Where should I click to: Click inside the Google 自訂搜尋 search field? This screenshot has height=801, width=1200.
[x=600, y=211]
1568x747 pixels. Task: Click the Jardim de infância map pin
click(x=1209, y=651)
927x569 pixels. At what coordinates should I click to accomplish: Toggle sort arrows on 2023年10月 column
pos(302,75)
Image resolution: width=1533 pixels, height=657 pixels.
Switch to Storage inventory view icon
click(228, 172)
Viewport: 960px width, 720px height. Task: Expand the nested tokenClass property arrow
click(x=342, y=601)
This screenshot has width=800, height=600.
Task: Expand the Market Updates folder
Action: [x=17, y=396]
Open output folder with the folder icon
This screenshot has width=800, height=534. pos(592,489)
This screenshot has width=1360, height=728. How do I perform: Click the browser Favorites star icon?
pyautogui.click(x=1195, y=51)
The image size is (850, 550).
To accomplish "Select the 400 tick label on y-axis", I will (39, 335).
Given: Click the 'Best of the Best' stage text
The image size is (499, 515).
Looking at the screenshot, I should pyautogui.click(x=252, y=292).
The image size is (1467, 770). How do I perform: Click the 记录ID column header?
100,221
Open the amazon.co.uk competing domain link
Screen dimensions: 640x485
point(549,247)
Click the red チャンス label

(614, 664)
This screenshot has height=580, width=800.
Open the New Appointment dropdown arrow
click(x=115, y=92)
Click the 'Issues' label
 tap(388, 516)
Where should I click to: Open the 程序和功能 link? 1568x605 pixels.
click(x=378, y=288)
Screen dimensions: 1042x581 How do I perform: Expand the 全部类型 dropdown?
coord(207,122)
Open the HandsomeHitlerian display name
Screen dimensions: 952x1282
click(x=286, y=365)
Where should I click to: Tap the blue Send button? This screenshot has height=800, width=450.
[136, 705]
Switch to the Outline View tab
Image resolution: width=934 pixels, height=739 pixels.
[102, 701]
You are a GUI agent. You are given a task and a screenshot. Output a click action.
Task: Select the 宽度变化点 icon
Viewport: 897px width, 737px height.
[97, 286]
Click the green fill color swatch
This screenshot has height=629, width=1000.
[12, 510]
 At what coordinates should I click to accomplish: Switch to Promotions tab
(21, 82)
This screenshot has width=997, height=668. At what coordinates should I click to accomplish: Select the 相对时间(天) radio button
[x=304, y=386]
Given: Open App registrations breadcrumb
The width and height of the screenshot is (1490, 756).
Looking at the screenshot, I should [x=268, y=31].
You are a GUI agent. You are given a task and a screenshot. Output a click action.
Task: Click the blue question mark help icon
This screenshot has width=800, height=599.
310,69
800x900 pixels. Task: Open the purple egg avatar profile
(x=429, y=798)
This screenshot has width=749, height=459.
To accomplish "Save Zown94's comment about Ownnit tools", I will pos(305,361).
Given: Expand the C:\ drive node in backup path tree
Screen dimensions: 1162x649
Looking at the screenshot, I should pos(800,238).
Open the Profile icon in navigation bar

What you will do ::
Lines to set down from above: the line with "Open output folder with the folder icon", the line with "The image size is (850, 550).", and every line between, each exactly as written.

Answer box ::
Open output folder with the folder icon
This screenshot has width=800, height=534. pos(592,489)
This screenshot has width=1360, height=728. How do I perform: Click the browser Favorites star icon?
pyautogui.click(x=1195, y=51)
The image size is (850, 550).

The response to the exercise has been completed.